Contents>> Vol. 3, No. 3

Sinophone Malaysian Literature: Not Made in China
Alison M. Groppe
Amherst: Cambria Press, 2013, x+325p.

Studies of the Chinese overseas have devoted substantial attention to Southeast Asia owing to deep historical connections forged by the overwhelming majority of Chinese migrants to the region. While historical and ethnographic approaches are common modes of inquiries, analyses of literary writings are seldom featured in the relevant scholarship (Liu 2006). From the perspective of modern Chinese literary studies in the English language academe, however, it is Southeast Asia that is an unfamiliar parameter of research. With recent calls by scholars to pay greater attention to “expressive documents” about Chinese migration in order to probe the Chineseness of displaced memories and desires, or to advocate a strategic focus on creative writings for exploring ambivalent Chinese sentiments in different world regions, the two fields have been set up for a productive dialogue and are currently experiencing exciting transformations (Wang 2007; Shih 2013).

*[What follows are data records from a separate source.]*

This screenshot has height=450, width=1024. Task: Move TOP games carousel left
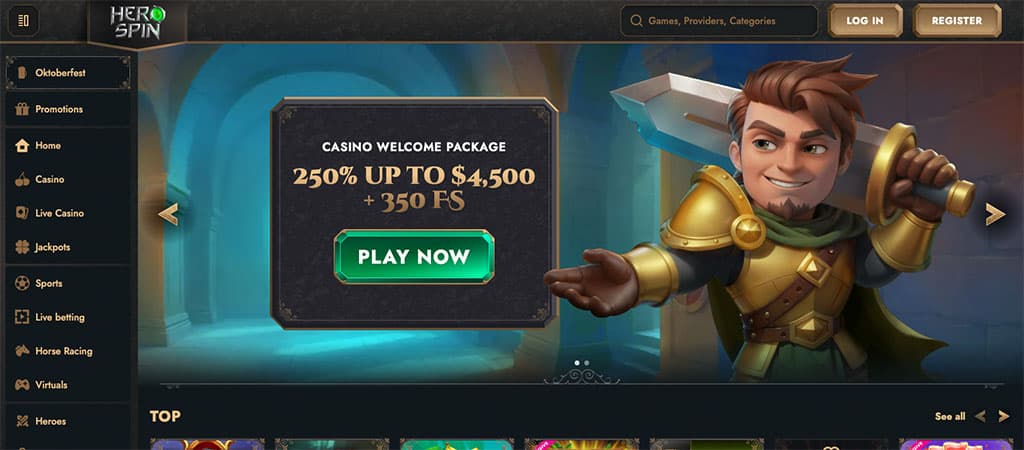980,416
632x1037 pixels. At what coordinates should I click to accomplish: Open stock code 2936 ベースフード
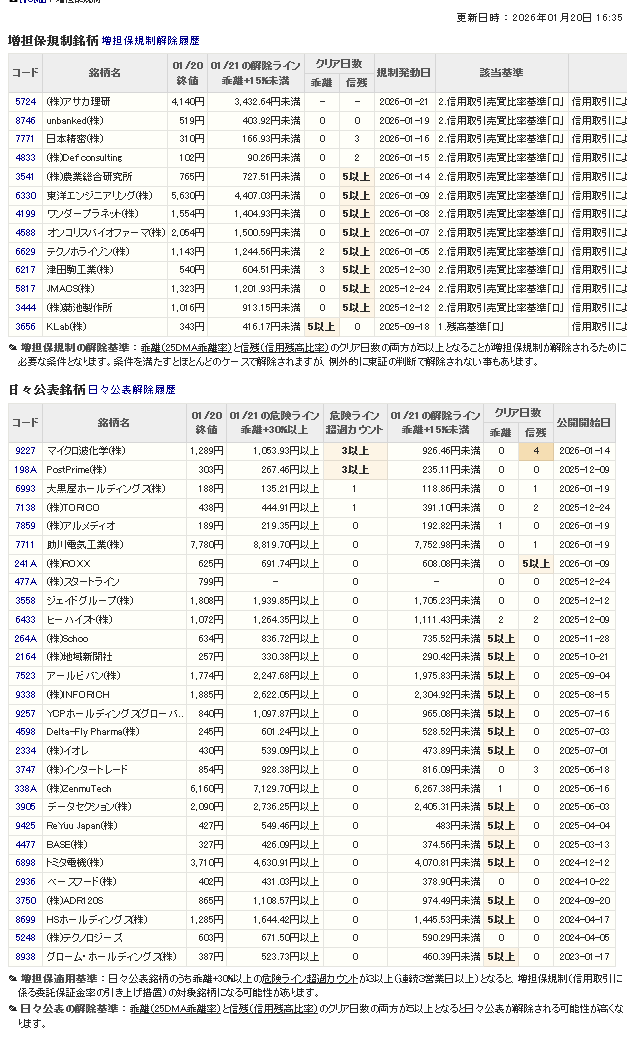click(x=25, y=881)
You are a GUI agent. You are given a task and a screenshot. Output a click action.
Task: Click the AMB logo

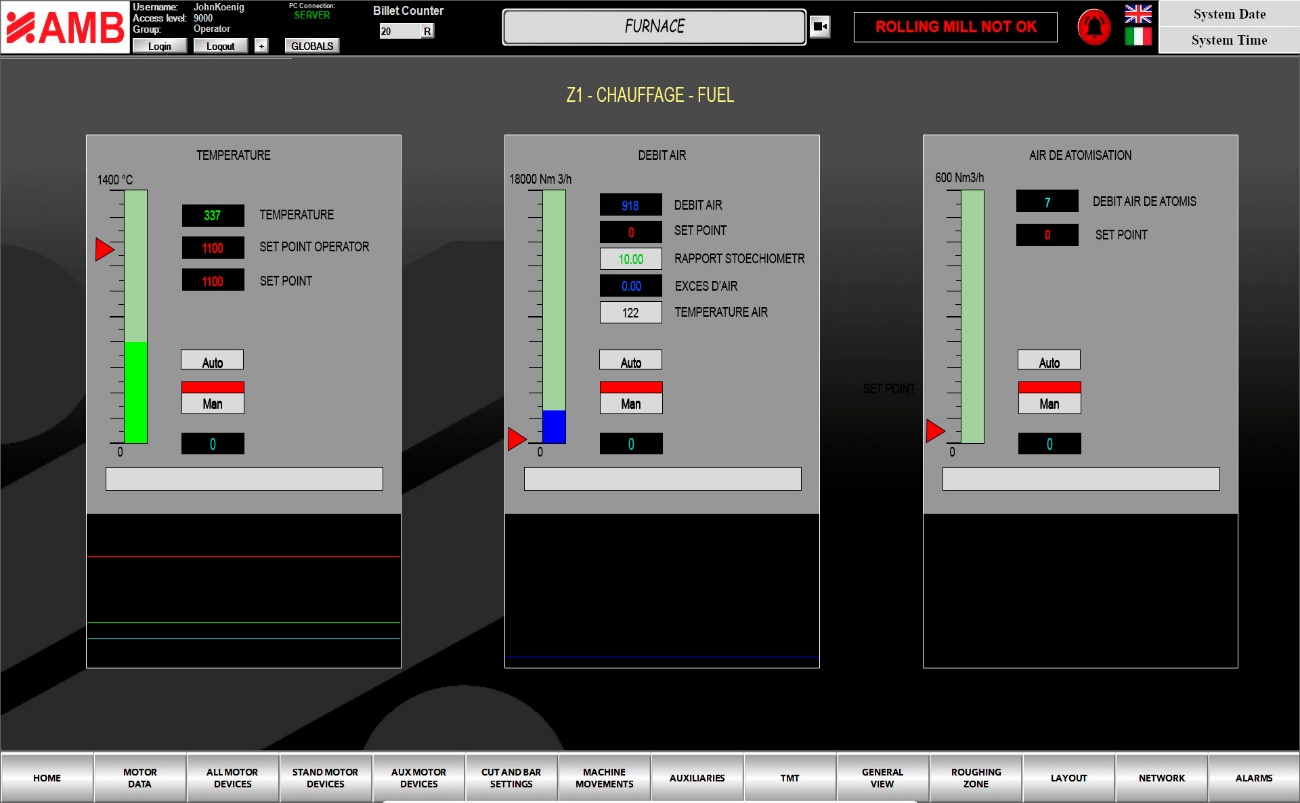coord(65,29)
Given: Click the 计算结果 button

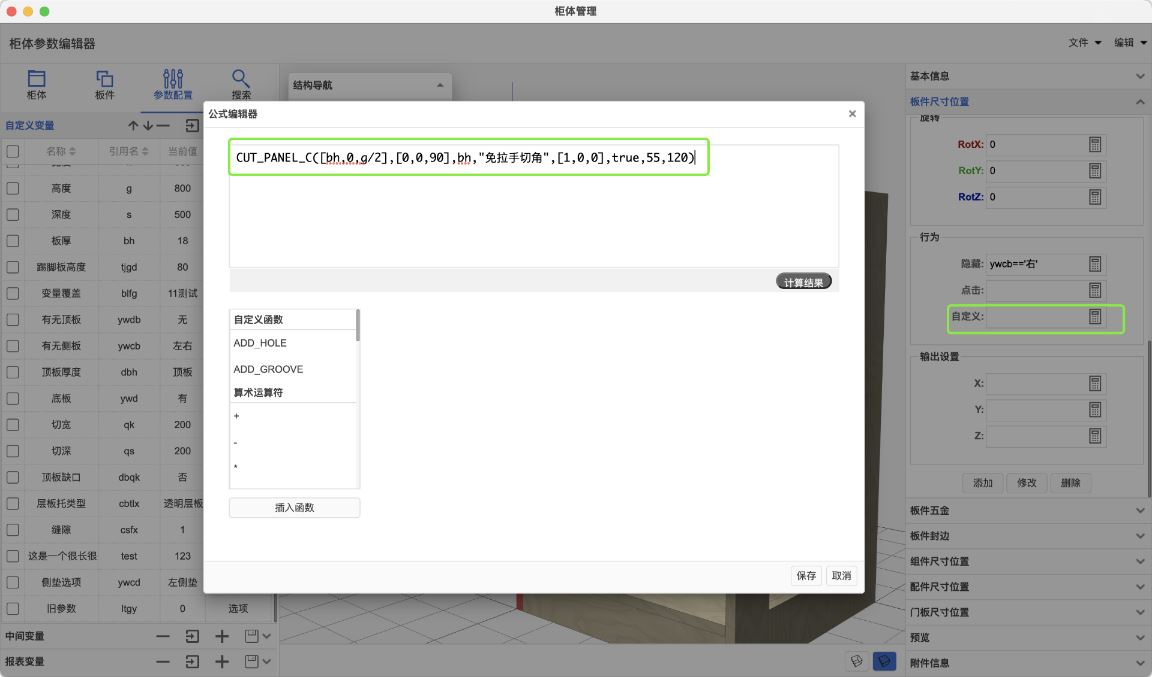Looking at the screenshot, I should (x=803, y=282).
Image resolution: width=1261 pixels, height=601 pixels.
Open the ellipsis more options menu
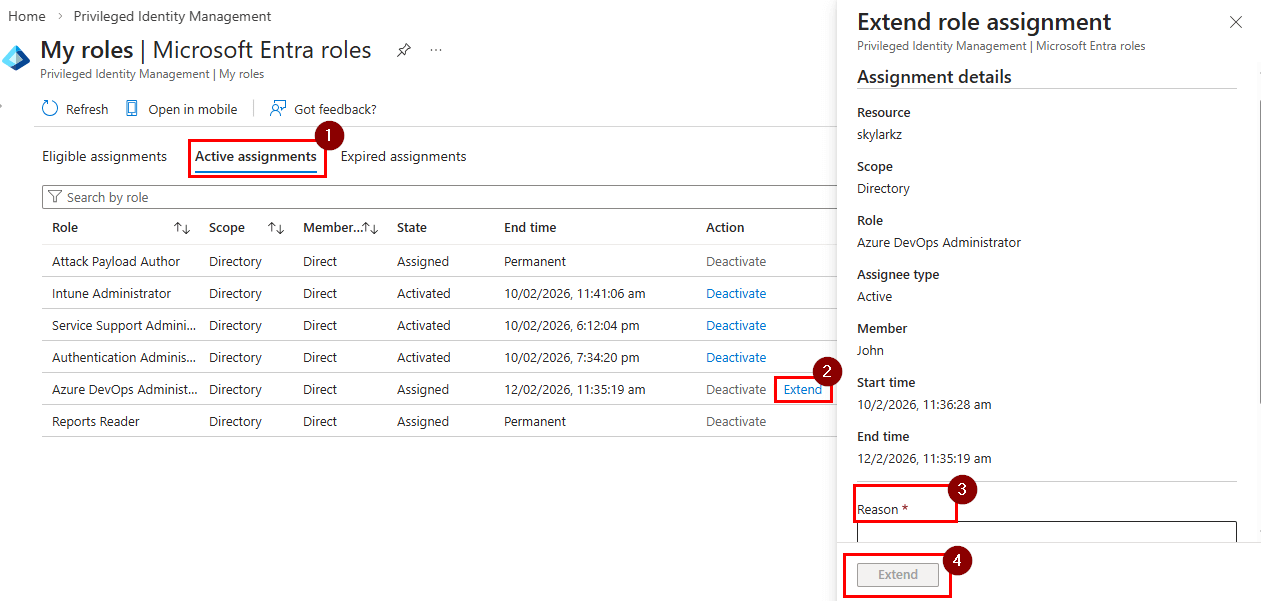click(435, 49)
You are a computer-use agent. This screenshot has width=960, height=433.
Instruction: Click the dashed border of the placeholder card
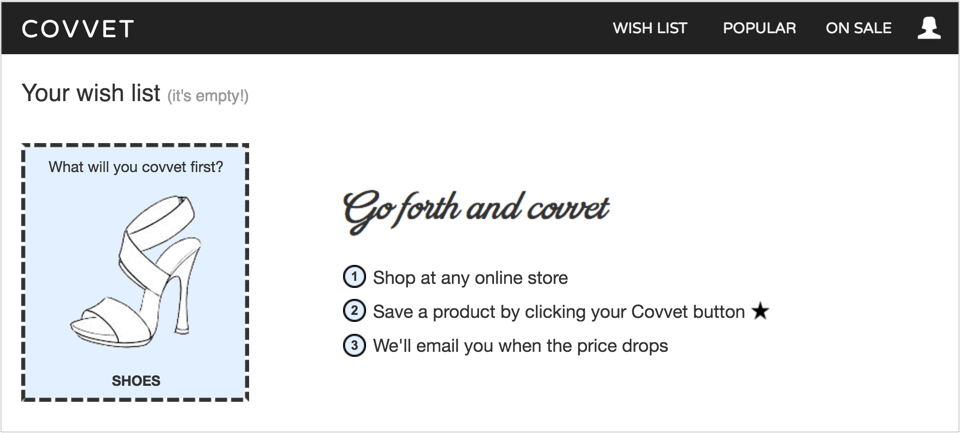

Participating in the ongoing paradigm shift toward a global conception of Chinese literature and culture, Alison M. Groppe’s well-researched Sinophone Malaysian Literature: Not Made in China offers an excellent overview not only of salient works from a fascinating corpus that has thus far eluded English-language scholarship, but also of the lineage of approaches critical for grasping the larger ramifications arising from its anomalous status as “sectional literature” in Malaysia, where only literary works written in the national language of Malay are recognized as “national literature” (pp. 2, 282). The book leverages Malaysia for its unique insights about the adaptive experiences of China-origin people who account for a minority yet politically significant community residing outside the mainland Chinese state, Hong Kong, Macau, and Taiwan. Broadly speaking, Groppe explores the question of what it means “to be of Chinese descent and to be Chinese-speaking outside of China” (p. 25) primarily through examining modes of literary representations Malaysian-born writers employ to negotiate and express their layered ethnic and national identities in postcolonial Malaysia. In its focus on Malaysia as a vibrant location beyond China’s geopolitical borders that has nurtured an active contingent of innovative writers, the monograph joins E. K. Tan’s Rethinking Chineseness: Translational Sinophone Identities in the Nanyang Literary World (also published by Cambria Press in 2013) in ushering Southeast Asia into the horizon of modern Chinese literary studies (p. 283).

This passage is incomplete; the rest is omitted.